Suppose an employees table has id, name, and manager_id. Listing everyone under a manager is a single recursive CTE.

WITH RECURSIVE org AS (
  -- anchor: the chosen manager
  SELECT id, name, manager_id, 1 AS depth
  FROM employees
  WHERE id = 42

  UNION ALL

  -- recursive: direct reports of the previous level
  SELECT e.id, e.name, e.manager_id, o.depth + 1
  FROM employees e
  JOIN org o ON e.manager_id = o.id
)
SELECT * FROM org ORDER BY depth, name;

 anchor:   [ #42 Alice ]                  depth 1

 step 1 -> direct reports of Alice
           [ #51 Bob, #52 Carol ]          depth 2

 step 2 -> direct reports of {Bob, Carol}
           [ #61 Dan, #62 Eve, #63 Faye ]  depth 3

 step 3 -> direct reports of {Dan, Eve, Faye}
           [ ]                              STOP

 final result = union of all levels
A recursive CTE expands a frontier level by level until no new rows appear.

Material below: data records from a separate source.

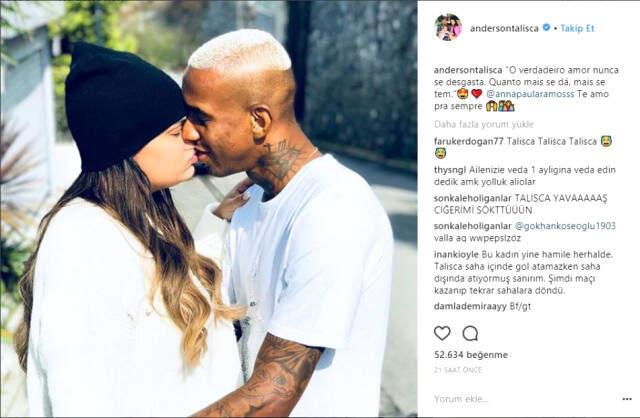This screenshot has width=640, height=418.
Task: Click the main post photo
Action: 209,209
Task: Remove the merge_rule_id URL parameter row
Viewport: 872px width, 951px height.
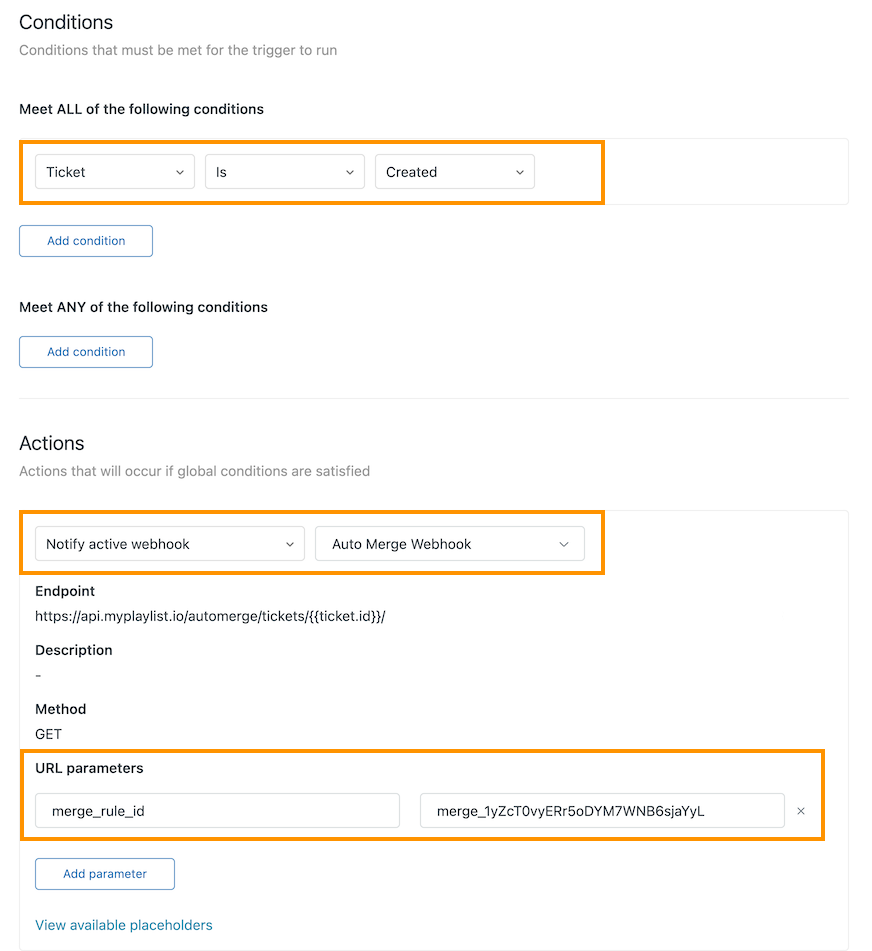Action: (800, 811)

The same shape works for category trees, parent-child threads, and any other adjacency-list structure.

Common Pitfalls

The most dangerous pitfall is infinite recursion. If your data has cycles, or your join condition is wrong, the CTE will keep producing rows forever (or until memory runs out). Defend against this by tracking visited nodes in an array column and filtering them out, or by limiting depth.

WITH RECURSIVE walk AS (
  SELECT id, ARRAY[id] AS path, 1 AS depth FROM nodes WHERE id = 1
  UNION ALL
  SELECT n.id, w.path || n.id, w.depth + 1
  FROM nodes n JOIN edges e ON e.dst = n.id
  JOIN walk w ON e.src = w.id
  WHERE NOT n.id = ANY(w.path) AND w.depth < 20
)
SELECT * FROM walk;

Another mistake is using UNION instead of UNION ALL. UNION deduplicates each step, which is usually slower and can hide logical bugs. Use UNION ALL and handle uniqueness explicitly if needed.

Performance can also collapse if the recursive step is not indexed. The join inside the recursion runs once per level, so missing indexes hurt repeatedly.

Practical Tips

Always include a depth column. Even if you do not need it in the output, it makes debugging dramatically easier and gives you a natural cap to prevent runaways.

Use EXPLAIN ANALYZE to inspect the plan. Look for the “Worktable Scan” and confirm the recursive join uses an index on the parent or edge key.

For very deep or wide traversals, consider materializing the closure (storing ancestor-descendant pairs) once, then querying it directly. CTEs are great, but a closure table can be unbeatable for read-heavy workloads.

Keep the CTE focused. If you need to compute multiple things, run the recursion to get the row set, then join to other tables in a second CTE or in the final SELECT.

Wrap-up

Recursive CTEs let SQL traverse hierarchies and graphs in a single, set-based query. Anchor plus recursive step plus stopping condition is the whole pattern. Watch out for cycles and missing indexes, add a depth cap as a safety net, and reach for closure tables when reads vastly outnumber writes. With these habits, recursive queries become a reliable everyday tool rather than a last resort.